[Dataset items]
-- -- --

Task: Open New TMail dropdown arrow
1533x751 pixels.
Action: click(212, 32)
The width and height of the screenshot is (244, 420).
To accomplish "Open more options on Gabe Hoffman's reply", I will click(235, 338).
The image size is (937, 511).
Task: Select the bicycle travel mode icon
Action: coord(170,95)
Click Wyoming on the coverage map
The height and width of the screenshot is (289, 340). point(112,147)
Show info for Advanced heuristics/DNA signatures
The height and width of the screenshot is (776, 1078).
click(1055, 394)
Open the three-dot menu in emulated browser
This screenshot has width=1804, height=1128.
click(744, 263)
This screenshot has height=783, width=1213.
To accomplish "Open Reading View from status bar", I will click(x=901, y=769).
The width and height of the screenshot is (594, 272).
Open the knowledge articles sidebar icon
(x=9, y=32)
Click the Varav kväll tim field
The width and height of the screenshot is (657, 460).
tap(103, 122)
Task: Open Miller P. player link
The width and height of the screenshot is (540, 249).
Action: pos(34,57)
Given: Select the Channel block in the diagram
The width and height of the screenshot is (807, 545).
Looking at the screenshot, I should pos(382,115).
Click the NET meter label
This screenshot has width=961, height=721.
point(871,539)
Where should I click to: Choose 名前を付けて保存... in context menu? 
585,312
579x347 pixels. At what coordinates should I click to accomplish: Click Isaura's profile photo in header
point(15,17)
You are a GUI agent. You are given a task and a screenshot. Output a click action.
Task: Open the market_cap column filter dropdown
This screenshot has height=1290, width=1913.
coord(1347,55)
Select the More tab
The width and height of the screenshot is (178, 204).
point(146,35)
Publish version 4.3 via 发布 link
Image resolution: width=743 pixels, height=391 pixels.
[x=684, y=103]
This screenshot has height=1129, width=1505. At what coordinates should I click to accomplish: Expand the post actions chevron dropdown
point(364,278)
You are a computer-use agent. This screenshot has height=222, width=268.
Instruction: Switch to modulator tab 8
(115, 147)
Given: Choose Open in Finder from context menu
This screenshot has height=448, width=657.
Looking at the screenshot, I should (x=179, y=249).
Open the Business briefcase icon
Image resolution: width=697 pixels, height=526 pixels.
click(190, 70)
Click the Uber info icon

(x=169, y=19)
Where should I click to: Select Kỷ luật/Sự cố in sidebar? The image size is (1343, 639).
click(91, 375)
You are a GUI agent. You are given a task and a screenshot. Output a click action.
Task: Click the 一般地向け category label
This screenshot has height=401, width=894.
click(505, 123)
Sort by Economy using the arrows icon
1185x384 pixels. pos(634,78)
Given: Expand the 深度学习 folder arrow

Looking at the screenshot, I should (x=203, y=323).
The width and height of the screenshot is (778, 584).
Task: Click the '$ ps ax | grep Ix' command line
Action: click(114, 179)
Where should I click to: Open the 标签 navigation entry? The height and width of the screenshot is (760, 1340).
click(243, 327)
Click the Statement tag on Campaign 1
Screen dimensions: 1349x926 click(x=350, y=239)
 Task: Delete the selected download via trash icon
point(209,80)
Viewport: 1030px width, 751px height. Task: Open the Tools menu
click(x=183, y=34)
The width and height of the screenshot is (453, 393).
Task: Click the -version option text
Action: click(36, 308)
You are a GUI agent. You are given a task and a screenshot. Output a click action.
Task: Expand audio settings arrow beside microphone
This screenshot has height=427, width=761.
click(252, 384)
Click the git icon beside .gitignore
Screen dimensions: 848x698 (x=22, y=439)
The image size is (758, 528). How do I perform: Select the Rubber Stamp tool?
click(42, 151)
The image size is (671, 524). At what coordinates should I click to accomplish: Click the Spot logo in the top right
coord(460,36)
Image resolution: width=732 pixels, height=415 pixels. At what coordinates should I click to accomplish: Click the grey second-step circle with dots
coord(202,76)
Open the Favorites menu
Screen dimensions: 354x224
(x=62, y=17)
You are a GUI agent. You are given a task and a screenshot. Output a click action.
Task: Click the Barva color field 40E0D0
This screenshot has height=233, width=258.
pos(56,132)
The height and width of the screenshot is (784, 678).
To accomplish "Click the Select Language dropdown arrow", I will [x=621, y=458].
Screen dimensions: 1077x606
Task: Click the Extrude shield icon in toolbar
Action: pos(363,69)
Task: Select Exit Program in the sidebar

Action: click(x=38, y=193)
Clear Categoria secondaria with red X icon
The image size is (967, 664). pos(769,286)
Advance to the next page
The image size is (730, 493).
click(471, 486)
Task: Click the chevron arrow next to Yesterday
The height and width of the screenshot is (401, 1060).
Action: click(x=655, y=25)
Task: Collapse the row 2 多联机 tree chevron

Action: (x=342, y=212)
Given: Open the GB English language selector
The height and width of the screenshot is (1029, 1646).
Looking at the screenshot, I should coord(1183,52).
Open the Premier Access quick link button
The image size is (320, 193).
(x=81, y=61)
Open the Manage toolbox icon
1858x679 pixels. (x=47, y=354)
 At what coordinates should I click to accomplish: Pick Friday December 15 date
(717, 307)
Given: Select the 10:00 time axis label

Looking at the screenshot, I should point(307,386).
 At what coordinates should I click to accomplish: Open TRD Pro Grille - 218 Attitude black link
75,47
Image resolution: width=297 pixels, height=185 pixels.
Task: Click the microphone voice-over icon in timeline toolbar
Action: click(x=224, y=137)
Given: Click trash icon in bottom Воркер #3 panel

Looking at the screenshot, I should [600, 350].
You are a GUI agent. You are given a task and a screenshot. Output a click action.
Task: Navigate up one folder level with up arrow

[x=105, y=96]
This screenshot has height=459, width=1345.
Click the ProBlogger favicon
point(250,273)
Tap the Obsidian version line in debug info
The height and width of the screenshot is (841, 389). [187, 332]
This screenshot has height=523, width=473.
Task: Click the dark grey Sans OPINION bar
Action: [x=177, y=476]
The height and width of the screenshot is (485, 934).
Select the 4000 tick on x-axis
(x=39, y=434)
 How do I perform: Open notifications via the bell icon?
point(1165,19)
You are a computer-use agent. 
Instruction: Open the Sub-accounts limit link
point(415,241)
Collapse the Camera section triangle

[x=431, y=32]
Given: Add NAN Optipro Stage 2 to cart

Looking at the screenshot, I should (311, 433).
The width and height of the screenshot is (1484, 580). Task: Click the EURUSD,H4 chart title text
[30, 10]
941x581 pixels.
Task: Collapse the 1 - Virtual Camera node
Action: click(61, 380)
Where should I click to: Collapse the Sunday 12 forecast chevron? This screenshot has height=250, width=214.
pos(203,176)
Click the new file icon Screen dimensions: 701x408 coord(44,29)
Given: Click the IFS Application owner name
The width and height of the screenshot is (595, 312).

-- -- --

Request: Collect every line of the items above that contains the word "resolution", matching case exactly.

Answer to the exercise:
Image resolution: width=743 pixels, height=391 pixels.
Image resolution: width=697 pixels, height=526 pixels.
Image resolution: width=732 pixels, height=415 pixels. At what coordinates should I click to accomplish: Click the grey second-step circle with dots
Image resolution: width=297 pixels, height=185 pixels.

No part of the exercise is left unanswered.